本文提出一个广义 OctConv (gOctConv) 构建一个极轻量级的 SOD 模型，通过在以下方面扩展 OctConv：

1. 从 in-stage 特征以及 cross-stages 特性，允许更大范围的多尺度表示。

2. 提出了一种动态权重衰减方案，支持每个尺度的信道数量可学习，80%的参数减少，而性能的影响可以忽略不计。

Benefiting from the flexibility and efficiency of gOctConv, we propose a highly light-weighted model, namely CSNet, that fully explores both in-stage and Cross-Stages multi-scale features. As a bonus to the extremely low number of parameters, our CSNet could be directly trained from scratch without ImageNet pre-training, avoiding the unnecessary feature representations for distinguishing between various categories in the recognition task.

基本卷积模块设计好了，还需要将其应用在显著度检测中，搭建新的任务网络：

利用 gOctConv 的灵活性和效率，提出了一个高度轻量化的 CSNet 模型，该模型充分探索了阶段内和跨阶段的多尺度特征。由于参数数量极低，CSNet 可以直接从头开始训练，而无需 ImageNet 预训练，避免了在识别任务中用于区分不同类别的不必要的特征表示。

In summary, we make two major contributions in this paper:

– We propose a flexible convolutional module, namely gOctConv, to efficiently utilize both in-stage and cross-stages multi-scale features for SOD task, while reducing the representation redundancy by a novel dynamic weight decay scheme.

– Utilizing gOctConv, we build an extremely light-weighted SOD model, namely CSNet, which achieves comparable performance with ∼ 0.2% parameters (100k) of SOTA large models on popular SOD benchmarks.

本文的贡献：gOctConv，dynamic weight decay scheme 和 CSNet。

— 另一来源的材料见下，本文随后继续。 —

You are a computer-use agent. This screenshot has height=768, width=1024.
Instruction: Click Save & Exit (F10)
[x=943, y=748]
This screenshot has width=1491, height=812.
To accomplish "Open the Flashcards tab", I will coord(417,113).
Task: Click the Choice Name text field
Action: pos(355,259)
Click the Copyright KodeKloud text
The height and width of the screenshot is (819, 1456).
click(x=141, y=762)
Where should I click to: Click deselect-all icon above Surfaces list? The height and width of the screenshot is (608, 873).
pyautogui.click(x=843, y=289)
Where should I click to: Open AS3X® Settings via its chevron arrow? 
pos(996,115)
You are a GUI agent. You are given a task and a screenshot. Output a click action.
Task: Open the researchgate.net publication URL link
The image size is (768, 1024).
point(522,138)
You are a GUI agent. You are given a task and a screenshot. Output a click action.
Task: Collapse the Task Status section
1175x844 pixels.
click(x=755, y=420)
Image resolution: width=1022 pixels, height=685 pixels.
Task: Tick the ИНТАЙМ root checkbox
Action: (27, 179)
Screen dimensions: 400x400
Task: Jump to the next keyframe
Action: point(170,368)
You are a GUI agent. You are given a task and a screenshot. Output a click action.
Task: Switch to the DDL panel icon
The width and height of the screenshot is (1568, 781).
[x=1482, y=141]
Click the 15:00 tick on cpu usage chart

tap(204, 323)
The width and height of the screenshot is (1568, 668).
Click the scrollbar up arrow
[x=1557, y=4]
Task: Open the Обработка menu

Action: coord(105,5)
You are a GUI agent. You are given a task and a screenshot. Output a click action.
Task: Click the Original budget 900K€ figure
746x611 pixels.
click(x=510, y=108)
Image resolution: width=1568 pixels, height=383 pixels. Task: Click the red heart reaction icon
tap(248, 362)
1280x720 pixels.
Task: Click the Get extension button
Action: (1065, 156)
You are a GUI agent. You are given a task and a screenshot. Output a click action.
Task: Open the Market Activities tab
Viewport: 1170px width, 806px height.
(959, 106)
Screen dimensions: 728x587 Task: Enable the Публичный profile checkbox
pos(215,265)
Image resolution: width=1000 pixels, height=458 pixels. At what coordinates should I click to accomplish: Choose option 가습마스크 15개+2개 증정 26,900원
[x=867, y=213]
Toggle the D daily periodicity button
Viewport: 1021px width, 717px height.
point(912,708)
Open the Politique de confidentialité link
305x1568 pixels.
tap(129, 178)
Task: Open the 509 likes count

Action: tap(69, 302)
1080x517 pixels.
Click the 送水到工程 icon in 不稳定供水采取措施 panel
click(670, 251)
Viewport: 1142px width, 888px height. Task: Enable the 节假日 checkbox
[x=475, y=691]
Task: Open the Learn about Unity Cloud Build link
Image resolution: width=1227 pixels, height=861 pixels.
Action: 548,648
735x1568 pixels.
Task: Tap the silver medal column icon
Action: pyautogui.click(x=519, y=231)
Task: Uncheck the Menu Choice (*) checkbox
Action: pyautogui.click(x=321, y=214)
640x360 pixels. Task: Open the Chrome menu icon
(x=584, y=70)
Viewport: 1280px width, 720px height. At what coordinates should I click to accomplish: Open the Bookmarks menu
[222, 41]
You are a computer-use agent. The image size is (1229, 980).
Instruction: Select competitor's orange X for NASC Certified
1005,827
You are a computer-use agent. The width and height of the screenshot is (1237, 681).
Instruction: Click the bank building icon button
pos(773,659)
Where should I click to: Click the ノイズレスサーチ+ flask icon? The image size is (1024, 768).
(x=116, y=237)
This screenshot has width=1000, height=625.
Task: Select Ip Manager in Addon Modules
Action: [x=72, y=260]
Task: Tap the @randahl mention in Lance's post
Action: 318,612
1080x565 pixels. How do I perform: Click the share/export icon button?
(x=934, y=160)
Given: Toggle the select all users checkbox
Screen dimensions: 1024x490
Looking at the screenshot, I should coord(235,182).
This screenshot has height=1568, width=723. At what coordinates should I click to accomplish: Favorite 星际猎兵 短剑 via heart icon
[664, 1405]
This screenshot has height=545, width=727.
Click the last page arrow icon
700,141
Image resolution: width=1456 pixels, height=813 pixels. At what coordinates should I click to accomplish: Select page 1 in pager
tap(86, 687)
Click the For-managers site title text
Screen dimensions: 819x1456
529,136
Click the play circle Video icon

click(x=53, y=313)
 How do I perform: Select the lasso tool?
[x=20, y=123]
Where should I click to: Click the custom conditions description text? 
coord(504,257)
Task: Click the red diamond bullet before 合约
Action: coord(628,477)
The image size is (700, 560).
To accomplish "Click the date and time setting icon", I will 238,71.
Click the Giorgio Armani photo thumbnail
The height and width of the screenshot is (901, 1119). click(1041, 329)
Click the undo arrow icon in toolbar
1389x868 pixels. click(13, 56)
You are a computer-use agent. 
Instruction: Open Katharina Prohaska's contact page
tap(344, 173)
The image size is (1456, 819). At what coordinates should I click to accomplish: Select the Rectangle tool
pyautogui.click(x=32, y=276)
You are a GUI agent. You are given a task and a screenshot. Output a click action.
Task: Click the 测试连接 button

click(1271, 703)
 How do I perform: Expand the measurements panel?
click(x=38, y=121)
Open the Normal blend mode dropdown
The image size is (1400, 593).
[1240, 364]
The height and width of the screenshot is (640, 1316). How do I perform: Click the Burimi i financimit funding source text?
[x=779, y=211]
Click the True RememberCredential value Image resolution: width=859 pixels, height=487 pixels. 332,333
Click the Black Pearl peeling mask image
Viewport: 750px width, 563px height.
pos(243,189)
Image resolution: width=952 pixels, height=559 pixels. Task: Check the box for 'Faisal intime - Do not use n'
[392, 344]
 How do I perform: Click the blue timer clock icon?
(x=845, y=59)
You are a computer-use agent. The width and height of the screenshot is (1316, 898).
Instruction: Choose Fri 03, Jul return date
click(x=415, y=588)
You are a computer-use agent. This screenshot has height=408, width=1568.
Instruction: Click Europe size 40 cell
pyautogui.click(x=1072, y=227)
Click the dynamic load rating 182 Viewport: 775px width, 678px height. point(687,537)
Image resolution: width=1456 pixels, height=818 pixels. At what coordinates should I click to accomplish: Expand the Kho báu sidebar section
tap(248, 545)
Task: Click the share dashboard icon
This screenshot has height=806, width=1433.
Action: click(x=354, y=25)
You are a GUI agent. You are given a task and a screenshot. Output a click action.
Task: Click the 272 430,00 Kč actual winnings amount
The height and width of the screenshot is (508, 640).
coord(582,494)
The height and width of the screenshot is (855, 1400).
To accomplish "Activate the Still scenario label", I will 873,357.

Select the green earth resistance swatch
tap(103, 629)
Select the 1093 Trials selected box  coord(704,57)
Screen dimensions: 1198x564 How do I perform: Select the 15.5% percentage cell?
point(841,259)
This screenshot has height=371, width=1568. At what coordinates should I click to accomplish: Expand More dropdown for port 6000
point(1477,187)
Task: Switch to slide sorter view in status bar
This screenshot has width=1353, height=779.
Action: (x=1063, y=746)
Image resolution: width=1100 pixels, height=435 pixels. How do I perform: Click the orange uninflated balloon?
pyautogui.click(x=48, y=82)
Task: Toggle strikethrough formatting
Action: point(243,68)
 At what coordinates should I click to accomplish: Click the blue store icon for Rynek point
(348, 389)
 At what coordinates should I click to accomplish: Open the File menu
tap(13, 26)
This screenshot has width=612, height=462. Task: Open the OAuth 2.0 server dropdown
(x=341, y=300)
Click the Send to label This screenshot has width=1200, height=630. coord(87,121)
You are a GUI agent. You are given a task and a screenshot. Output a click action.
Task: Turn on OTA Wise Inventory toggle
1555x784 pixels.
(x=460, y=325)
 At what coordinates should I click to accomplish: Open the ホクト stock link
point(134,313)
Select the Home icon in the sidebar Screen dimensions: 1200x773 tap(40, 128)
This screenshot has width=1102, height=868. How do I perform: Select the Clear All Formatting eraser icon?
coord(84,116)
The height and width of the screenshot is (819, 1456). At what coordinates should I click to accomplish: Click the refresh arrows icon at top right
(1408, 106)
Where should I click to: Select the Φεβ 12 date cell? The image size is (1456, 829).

Light-weighted Network with Generalized OctConv

Overview of Generalized OctConv

Originally designed to be a replacement of traditional convolution unit, the vanilla OctConv [4] shown in Fig. 2 (a) conducts the convolution operation across high/low scales within a stage. However, only two-scales within a stage can not introduce enough multi-scale information required for SOD task. The channels for each scale in vanilla OctConv is manually set, requires lots of efforts to re-adjust for saliency model as SOD task requires less category information. Therefore, we propose a generalized OctConv (gOctConv) allows arbitrary number of input resolutions from both in-stage and cross-stages conv features with learnable number of channels as shown in Fig. 2 (b). As a generalized version of vanilla OctConv, gOctConv improves the vanilla OctConv for SOD task in following aspects: 1). Arbitrary numbers of input and output scales is available to support a larger range of multi-scale representation. 2). Except for in-stage features, the gOctConv can also process cross-stages features with arbitrary scales from the feature extractor. 3). The gOctConv supports learnable channels for each scale through our proposed dynamic weight decay assisting pruning scheme. 4). Cross-scales feature interaction can be turned off to support a large complexity flexibility. The flexible gOctConv allows many instances under different designing requirements. We will give a detailed introduction of different instances of gOctConvs in following light-weighted model designing.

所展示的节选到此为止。